In an embodiment of the present application, to verify the effectiveness of the present application, simulation experiments were performed and compared with algorithms PNLMS and PNLMM in voice calls under impulse noise conditions.
1. Simulation conditions
The impulse response w o of the echo path was collected in a quiet, closed room having a height of 2.5m, a width of 3.75m, a length of 6.25m, a temperature of 20 ℃, and a humidity of 50%, and a length L of 512, as shown in fig. 1. The far-end speech signal x (n) and the near-end desired signal are shown in fig. 2. The near-end microphone receives the desired signal d (n) and can be obtained by calculating the formula d (n) =x T(n)wo +v (n), wherein the observed noise v (n) is alpha stationary noise, the characteristic function is phi (t) =exp (-gamma|t| α), wherein alpha epsilon (0, 2) controls the characteristic index of the noise pulse characteristics, and gamma >0 represents the dispersion degree of the noiseIn decibels) was used to evaluate the performance of each method.
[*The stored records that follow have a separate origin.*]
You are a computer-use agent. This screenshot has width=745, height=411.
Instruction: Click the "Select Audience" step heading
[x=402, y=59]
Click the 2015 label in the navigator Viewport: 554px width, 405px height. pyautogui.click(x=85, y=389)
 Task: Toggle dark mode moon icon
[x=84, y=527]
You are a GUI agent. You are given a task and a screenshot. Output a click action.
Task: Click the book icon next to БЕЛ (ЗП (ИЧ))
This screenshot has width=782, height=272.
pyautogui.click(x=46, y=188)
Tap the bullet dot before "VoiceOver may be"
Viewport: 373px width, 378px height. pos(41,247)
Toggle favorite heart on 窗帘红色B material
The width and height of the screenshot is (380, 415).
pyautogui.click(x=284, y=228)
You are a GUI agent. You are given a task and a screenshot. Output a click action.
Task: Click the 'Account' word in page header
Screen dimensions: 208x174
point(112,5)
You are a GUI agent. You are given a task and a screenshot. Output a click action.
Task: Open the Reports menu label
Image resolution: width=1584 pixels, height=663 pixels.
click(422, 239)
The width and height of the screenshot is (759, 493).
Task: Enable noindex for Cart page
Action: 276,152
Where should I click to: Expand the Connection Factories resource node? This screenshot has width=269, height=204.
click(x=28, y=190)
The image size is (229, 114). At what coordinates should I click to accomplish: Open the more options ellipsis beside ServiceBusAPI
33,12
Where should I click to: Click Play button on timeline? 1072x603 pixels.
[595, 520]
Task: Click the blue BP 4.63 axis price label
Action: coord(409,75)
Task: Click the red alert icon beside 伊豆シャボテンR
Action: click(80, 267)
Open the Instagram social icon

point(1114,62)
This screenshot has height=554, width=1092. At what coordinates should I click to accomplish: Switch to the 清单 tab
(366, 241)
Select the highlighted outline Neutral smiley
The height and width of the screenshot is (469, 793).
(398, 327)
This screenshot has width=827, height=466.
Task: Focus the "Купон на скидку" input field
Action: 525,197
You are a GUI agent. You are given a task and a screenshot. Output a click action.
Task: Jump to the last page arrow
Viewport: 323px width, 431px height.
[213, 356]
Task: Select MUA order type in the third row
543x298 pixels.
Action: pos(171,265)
The values of the parameters of these algorithms are shown in table 1 for fair comparison.
Table 1 parameter values for each algorithm
| Algorithm |
Parameter value |
| PNLMS |
μ=0.1,κ=-0.75 |
| PNLMM |
μ=0.1&μ=0.5,Nw=16,λ=0.98,κ=-0.75 |
| The invention is that |
Nw=20,λ=0.98,χ=0.999,μa=0.01,κ=-0.75,K=1 |
Fig. 2 is an impulse response of an echo path, and fig. 3 is a collected signal, (a) a far-end speech signal, and (b) an echo signal in a near-end desired signal. Fig. 4 is a plot of the algorithm PNLMS, PNLMM and the offset for a 1-degree implementation of the invention. As can be seen from fig. 3, the curve of algorithm PNLMS has a large number of peaks under the impact noise, and particularly, a maximum peak appears before and after time n is 8 ten thousand, whereas the curves of PNLMM and the present invention have no peak. This illustrates that the present invention and PNLMM algorithm have good robustness to impulse noise. In addition, it can be seen from the figure that the present invention has a faster convergence speed and steady-state level relative to PNLMS algorithm and PNLMM algorithm. In fig. 5, (a) is an estimated desired signal obtained by filtering a far-end speech signal using an estimated unknown echo path impulse response, and (b) is a clean signal obtained by subtracting the estimated desired signal from an echo signal in a near-end desired signal.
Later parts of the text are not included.